By and large, teachers are not a bright lot.
Actually, in my experience, the teachers appear to be just fine; it's the administrators that are the muddled bunch. Granted, that might have something to do with those above them (could well be); but it appears that the further you get from the classroom, the farther you get from the whole point of education -- and by this I mean both in the educational field as well as outside (post-graduation, get a job, have kids, expect someone else to raise them...).
It's one of the reasons that I refuse to live by the sysadmin adage of "a good sysadmin never need be in the field". I'd rather be in the field, it reminds me of why I have the job I do, who it is I (ultimately) work for and what the point of it all is.
Perhaps we'd be better without constantly chasing technology into the classroom for the sake of modernization (personally, I agree -- much as a smoker, I agree with banning the sale of tobacco products completely, it sounds hypocritical, considering my profession, but there you go); but until that happens someone from up above keeps making the decision to spend the money on this shiny crap.

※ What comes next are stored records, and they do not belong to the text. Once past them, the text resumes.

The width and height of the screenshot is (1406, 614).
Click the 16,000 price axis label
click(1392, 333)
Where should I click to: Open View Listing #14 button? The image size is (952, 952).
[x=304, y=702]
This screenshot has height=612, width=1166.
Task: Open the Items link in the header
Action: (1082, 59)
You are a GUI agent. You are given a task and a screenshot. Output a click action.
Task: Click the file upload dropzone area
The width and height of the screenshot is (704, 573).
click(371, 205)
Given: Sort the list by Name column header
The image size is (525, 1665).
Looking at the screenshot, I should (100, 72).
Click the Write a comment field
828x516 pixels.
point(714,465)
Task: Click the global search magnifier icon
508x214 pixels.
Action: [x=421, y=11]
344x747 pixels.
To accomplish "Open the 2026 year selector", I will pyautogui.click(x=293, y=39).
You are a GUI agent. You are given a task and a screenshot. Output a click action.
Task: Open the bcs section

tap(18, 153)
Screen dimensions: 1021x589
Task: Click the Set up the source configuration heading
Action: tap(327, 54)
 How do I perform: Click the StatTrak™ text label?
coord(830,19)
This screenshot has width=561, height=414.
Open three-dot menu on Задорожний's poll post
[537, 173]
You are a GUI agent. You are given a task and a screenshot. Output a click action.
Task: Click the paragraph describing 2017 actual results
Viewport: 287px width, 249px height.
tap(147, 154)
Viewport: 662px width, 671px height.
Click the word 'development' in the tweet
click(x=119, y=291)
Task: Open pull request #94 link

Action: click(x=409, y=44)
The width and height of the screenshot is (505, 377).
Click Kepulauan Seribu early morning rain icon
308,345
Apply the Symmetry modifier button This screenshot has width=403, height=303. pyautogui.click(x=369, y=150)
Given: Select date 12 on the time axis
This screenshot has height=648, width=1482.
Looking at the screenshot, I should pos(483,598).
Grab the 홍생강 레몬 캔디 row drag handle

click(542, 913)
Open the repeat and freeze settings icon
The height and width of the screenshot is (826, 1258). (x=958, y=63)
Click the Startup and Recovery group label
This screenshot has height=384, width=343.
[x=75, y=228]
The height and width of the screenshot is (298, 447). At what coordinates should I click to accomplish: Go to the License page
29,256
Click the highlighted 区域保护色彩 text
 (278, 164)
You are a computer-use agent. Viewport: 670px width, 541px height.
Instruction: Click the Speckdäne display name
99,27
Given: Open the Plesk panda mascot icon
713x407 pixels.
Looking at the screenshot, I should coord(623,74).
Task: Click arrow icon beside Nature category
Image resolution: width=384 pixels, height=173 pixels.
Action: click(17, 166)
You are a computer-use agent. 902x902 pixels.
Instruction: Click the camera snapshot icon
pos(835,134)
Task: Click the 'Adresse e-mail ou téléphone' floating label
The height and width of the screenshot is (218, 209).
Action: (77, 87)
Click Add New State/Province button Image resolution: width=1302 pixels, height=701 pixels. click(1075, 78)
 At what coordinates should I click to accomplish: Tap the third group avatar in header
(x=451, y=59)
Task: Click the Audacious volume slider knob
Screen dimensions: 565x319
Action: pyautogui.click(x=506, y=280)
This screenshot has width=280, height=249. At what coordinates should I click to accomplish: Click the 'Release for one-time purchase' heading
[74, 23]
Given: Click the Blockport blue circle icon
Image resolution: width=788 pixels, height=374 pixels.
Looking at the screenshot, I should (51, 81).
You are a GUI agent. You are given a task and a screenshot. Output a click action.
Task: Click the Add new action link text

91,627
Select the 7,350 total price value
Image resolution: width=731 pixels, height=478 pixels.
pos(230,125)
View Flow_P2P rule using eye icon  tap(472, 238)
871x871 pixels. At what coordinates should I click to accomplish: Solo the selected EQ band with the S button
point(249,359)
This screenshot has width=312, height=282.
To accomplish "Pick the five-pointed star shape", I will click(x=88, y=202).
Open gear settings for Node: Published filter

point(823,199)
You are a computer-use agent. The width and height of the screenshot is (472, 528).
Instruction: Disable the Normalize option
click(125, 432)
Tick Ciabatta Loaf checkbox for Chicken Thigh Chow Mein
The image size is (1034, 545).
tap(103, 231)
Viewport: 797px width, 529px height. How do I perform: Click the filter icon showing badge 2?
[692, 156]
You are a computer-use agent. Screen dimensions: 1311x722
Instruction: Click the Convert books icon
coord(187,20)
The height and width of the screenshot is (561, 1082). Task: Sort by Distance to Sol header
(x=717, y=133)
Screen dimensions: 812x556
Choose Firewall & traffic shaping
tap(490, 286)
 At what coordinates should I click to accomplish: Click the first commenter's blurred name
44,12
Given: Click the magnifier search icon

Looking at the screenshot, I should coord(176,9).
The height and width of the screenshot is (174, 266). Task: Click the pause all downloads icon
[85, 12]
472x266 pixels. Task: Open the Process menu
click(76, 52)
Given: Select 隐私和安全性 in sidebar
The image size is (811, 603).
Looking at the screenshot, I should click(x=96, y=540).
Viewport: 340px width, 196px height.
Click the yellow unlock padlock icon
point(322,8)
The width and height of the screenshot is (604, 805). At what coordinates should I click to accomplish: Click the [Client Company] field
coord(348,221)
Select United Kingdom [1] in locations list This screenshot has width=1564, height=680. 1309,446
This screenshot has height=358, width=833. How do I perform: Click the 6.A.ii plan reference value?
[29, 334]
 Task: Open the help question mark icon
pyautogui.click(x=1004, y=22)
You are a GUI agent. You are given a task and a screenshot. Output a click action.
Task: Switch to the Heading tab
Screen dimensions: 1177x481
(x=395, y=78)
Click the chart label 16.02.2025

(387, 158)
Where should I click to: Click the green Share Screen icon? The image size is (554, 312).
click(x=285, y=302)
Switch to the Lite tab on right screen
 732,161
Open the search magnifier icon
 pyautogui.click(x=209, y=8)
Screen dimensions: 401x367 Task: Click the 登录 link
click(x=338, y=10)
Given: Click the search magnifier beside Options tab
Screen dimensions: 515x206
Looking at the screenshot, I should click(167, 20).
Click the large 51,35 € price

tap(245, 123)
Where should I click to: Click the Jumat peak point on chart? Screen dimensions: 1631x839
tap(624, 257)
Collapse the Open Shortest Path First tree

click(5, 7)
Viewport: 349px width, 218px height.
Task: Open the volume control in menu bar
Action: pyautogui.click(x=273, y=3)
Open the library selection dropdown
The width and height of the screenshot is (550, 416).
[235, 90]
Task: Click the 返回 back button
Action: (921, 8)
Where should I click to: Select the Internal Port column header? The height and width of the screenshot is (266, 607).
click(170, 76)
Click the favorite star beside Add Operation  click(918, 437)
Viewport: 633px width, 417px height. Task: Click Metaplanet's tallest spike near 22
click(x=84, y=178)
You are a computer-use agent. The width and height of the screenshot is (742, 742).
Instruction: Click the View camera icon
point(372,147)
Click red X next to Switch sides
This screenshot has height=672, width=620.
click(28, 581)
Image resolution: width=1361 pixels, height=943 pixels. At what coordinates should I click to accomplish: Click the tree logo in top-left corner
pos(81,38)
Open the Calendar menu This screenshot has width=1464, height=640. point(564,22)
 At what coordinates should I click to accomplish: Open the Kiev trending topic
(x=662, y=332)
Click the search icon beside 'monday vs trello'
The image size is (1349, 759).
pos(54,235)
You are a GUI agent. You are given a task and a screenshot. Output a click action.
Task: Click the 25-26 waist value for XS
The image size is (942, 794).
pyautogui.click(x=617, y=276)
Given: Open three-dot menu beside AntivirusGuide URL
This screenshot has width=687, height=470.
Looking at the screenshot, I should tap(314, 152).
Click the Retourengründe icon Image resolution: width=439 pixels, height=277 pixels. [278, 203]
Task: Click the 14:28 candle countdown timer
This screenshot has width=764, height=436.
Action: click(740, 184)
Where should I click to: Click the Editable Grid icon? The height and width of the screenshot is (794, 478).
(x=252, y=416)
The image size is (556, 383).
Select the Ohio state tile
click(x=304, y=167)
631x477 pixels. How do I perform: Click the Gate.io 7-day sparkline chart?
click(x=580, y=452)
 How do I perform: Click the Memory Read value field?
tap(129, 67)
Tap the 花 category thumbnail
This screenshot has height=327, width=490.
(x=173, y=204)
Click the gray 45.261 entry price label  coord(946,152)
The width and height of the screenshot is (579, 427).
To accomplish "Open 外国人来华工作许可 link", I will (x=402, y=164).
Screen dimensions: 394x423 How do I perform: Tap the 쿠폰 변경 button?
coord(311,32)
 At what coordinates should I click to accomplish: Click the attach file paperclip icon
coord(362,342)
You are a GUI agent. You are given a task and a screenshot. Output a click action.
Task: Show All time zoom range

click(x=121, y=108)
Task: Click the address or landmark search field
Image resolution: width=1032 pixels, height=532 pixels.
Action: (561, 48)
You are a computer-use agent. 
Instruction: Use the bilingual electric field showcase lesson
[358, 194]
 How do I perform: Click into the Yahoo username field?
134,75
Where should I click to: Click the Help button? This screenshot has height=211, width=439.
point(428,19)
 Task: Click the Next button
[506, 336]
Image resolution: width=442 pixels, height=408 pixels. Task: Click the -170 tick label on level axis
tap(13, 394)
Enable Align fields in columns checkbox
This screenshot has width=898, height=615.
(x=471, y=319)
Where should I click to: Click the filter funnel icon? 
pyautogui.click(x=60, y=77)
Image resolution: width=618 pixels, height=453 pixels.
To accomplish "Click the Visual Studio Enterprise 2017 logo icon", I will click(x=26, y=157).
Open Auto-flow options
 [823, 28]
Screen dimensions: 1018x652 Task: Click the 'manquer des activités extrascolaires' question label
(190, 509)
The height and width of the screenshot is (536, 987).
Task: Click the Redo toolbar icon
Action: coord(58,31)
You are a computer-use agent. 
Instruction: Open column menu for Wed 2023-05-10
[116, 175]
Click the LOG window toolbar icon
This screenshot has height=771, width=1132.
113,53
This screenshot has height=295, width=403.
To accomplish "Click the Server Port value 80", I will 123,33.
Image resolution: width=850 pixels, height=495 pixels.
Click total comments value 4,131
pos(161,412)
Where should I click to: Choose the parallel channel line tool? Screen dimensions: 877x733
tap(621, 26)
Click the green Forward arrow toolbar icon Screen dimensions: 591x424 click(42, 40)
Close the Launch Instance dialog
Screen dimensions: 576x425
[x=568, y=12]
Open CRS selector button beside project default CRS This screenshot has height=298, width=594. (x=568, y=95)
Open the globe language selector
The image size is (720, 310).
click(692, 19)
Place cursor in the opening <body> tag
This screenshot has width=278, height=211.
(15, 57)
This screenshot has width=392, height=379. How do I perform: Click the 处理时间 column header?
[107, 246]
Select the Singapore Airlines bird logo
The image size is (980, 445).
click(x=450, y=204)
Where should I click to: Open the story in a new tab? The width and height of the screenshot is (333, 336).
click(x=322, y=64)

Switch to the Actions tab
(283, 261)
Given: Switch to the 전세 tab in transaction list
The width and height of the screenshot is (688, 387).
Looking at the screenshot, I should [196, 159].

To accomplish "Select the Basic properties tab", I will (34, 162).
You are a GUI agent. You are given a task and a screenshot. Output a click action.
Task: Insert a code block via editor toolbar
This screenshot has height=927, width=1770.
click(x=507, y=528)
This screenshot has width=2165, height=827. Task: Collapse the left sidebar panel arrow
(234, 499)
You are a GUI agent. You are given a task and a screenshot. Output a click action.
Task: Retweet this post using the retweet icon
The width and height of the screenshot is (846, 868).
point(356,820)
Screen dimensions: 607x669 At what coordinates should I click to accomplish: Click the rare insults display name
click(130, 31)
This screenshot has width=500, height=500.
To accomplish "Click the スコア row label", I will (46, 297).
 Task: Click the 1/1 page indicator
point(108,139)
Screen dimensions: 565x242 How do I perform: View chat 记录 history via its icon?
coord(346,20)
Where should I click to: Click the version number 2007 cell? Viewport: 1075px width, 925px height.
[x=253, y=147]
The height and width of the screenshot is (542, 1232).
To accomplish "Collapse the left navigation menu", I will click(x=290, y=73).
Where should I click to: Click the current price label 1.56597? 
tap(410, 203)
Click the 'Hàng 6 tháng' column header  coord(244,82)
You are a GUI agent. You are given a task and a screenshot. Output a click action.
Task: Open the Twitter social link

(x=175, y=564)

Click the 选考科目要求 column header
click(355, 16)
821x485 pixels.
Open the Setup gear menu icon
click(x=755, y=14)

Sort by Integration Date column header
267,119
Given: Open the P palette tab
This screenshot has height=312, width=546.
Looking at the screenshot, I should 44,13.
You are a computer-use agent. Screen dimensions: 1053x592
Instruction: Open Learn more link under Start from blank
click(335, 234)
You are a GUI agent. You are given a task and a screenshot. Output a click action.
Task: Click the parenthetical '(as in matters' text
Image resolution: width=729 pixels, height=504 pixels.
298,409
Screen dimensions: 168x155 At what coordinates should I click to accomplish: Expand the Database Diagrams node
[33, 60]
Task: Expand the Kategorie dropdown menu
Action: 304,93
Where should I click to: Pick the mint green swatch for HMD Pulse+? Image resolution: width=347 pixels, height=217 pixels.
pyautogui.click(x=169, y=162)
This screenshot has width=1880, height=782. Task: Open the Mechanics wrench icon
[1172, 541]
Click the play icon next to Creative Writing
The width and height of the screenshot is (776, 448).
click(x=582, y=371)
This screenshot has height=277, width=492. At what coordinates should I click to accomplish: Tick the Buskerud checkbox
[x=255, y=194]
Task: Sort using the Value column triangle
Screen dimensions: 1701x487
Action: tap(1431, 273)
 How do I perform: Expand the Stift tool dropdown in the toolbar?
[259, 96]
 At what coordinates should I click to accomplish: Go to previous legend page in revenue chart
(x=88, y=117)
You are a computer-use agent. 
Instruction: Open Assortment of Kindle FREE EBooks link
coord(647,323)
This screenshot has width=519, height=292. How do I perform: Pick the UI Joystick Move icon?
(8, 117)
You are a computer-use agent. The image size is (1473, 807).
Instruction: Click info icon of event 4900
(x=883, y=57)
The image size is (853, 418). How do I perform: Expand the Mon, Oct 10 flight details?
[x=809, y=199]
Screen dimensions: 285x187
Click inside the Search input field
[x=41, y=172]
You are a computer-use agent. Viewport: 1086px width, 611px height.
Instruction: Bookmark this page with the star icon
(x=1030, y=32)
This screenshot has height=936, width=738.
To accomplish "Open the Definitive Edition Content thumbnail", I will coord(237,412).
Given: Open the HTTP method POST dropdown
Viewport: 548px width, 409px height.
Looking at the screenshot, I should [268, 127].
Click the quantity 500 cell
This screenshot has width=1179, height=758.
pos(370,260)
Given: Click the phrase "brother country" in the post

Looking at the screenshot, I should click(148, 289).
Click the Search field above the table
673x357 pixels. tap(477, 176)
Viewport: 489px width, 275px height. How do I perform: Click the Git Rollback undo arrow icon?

It's not the teachers. And its those teachers that are forced to re-evaluate their procedures around this new influx of technology every year. "Oh, what? Now I'm supposed to hand out netbooks and use a SMART board?" "Wait, what? Now you're taking away my Dells and giving me iPads the week before classes resume?"
Think about it from all sides. Until the powers that be (which includes the voting public) truly give a rat's ass about the education of the next generation; we're getting exactly what we've asked for.